## What you have to do
Copy out every line of the data where the word "column" is found.

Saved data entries
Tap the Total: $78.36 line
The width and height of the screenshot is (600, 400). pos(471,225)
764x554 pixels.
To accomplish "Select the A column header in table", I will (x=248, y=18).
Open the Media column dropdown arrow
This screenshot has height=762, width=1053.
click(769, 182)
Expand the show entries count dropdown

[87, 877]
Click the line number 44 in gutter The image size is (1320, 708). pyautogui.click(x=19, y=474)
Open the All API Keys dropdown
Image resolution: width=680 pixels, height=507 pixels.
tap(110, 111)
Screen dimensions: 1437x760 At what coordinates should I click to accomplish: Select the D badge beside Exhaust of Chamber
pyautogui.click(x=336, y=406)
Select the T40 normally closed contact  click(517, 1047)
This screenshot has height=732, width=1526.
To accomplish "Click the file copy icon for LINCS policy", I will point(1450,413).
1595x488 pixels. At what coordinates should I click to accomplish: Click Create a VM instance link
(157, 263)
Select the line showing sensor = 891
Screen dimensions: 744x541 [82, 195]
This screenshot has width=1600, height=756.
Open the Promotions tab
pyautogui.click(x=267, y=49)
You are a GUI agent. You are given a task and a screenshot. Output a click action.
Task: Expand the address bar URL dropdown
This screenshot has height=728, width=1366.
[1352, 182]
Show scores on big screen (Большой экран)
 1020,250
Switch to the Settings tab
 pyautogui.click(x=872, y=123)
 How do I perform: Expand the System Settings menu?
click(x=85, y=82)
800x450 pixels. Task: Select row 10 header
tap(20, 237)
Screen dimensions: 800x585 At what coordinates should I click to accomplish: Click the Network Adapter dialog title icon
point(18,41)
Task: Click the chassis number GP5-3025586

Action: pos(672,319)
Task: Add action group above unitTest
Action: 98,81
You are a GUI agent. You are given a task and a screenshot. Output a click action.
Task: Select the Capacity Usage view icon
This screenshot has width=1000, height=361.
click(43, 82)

## The completed task
To accomplish "Select the A column header in table", I will (x=248, y=18).
Open the Media column dropdown arrow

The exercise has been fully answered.